By the numbers, we were. The Wisconsin COVID-19 graph looks like a mountain. We started with no known cases before March 2020. With fits and starts, we trudged up the mountainside, reaching more than 5,000 new cases reported daily in parts of the winter. On the other side of the mountain, it dropped like a rock until we had zero new cases reported on some summer days.
The sun was shining, and the pandemic was subsiding. Everything was beautiful. Until it wasn’t. The Delta variant and our national and worldwide failure to get to herd immunity seem to be introducing us to a new mountainside, rising before us. By mid-August, we were back to days with more than 1,000 new cases each.
Israel is in the same boat, if not worse. In mid-August, active cases of COVID-19 rose above 50,000, after sitting at around 200 just a couple months ago, according to the Times of Israel.
This all means it’s time to raise the COVID-19 alarm again. And yet, we’ve had it.
Exhaustion presents itself in different ways. I’m fully vaccinated, but did I belong out to dinner the other day? Who even knows anymore?

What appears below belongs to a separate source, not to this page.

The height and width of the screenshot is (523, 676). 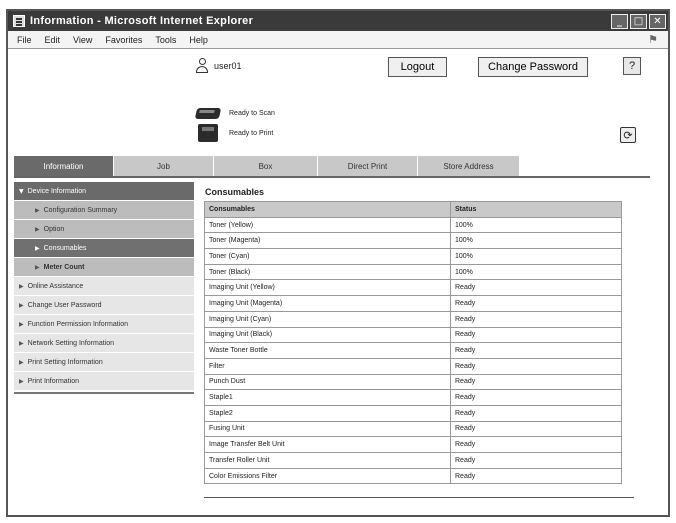 I want to click on sidebar-item-label: Option, so click(x=54, y=229).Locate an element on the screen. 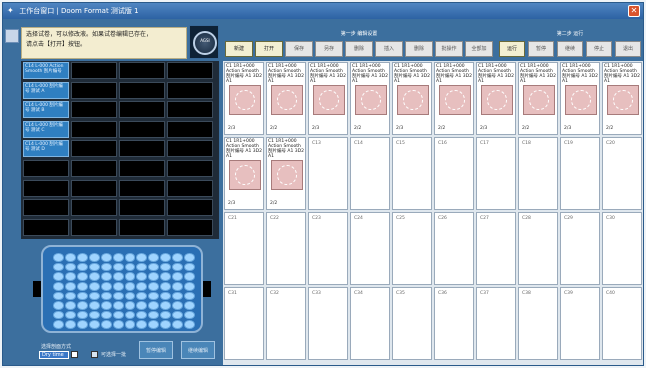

And when I saw my waitress had her mask beneath her nose, instead of over it, should I have said something right away? I didn’t. I feel like 2020 pandemic Rob would have stood on the table and given a big speech about mask wearing.
I’m sure many of you feel like I do. My sense is the only way to get past our pandemic fatigue is to see it. We can’t get around it. We must walk through it. This is our reality. We must meet the challenge.
Meeting the challenge means we accept the latest advice from the experts, even though it changes as the pandemic changes. And when the experts aren’t sure yet, we do our best with that. We push through and carry on.
“It is time to say it out loud: the virus behind the COVID-19 pandemic is not going away,” Foreign Affairs magazine tells us, in their summer issue. “Rather than die out, the virus will likely ping-pong back and forth across the globe for years to come. Some of yesterday’s success stories are now vulnerable to serious outbreaks.”
Maybe that’s true, but pandemic opinions are like Talmudic opinions. I’m sure I can find you more.
This much, however, is indisputable: The Jewish people have plenty of experience with meeting challenges. We can do this.
Our tradition tells us that all of Israel are responsible for each other. Our community is strong and resilient.
We can’t see very far up ahead, but we can know that together, we can scale this mountain, too.
Rob Golub is editor of the Wisconsin Jewish Chronicle.